Pero más allá de lo que supone ese acto para la reina española en el ámbito de branding personal, también deberíamos plantearnos lo que supone para nosotros, los ciudadanos del país que le pagamos el avión hasta allí Es de ser justos admitir que todos los países del mundo deben tener representación en contextos internacionales, sea cual sea el acto, pero a pesar de discrepar una reina de un país que es constitucionalmente aconfesional no es apropiado. De hecho, es peor aún, es un error político grueso que a alguien debería hacerle daño a la vista Si la separación entre el Estado y la Iglesia importara a alguien, claro.
Si la monarca está ahí a título personal, ningún problema, pero si nos representa a todos, no es justo hacer alarde de algo que sólo representa unos cuantos. genera tanta división como la religión dejen manga ancha? ¿Algo falla en su vara de medir la centralidad.
Pese a las contradicciones de la reina, lo que más destaca de esa jornada es el espectáculo incongruente conjunto que resulta cuando tantas instituciones que tan poco tienen que ver con nuestros tiempos se mezclan entre sí por conveniencia de todas ellas. Personas con vidas del siglo XXI acaban defendiendo privilegios de hace siglos y además lo hacen en representación de sociedades democráticas aconfesionales que les pagan el viaje para ver la proclamación de un líder absoluto y filoteocrático elegido por una casta de otros elegidos. También hay en escena reinas que antes de llegar al cargo estaban casadas por el civil y divorciadas que ahora van vestidas de blanco ante un papa de Roma que critica al colectivo LGBTI, pese a tener tantos miembros en sus filas.
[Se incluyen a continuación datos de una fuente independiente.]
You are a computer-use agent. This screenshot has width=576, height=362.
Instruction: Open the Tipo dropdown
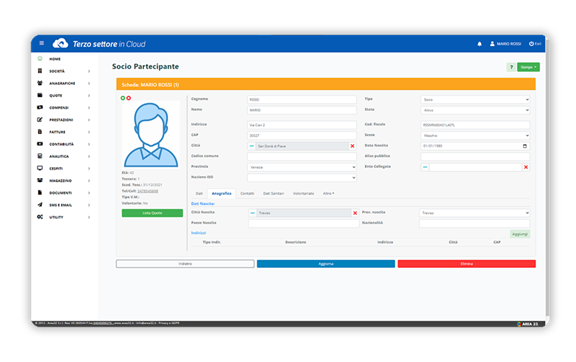pos(475,100)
Mientras tanto, reinas católicas como Máxima de Holanda –que es argentina– van vestidas de negro porque resulta que, aunque quizá sea de las pocas católicas reales de la escena, representa a un país protestante. Y para acabar de redondearlo, los españoles más nacionalistas resulta que añoran a la reina Sofía, una reina que es griega y ortodoxa. Es decir, que cuando acudía a estos eventos ejercía de española y de católica sin ser ninguna de las dos cosas. Un año los Oscar deberían nominar a los asistentes a estos actos que tan bien se lo pasan con nuestro dinero haciendo teatros que no sabemos exactamente para qué nos sirven, a los que les pagamos la fiesta.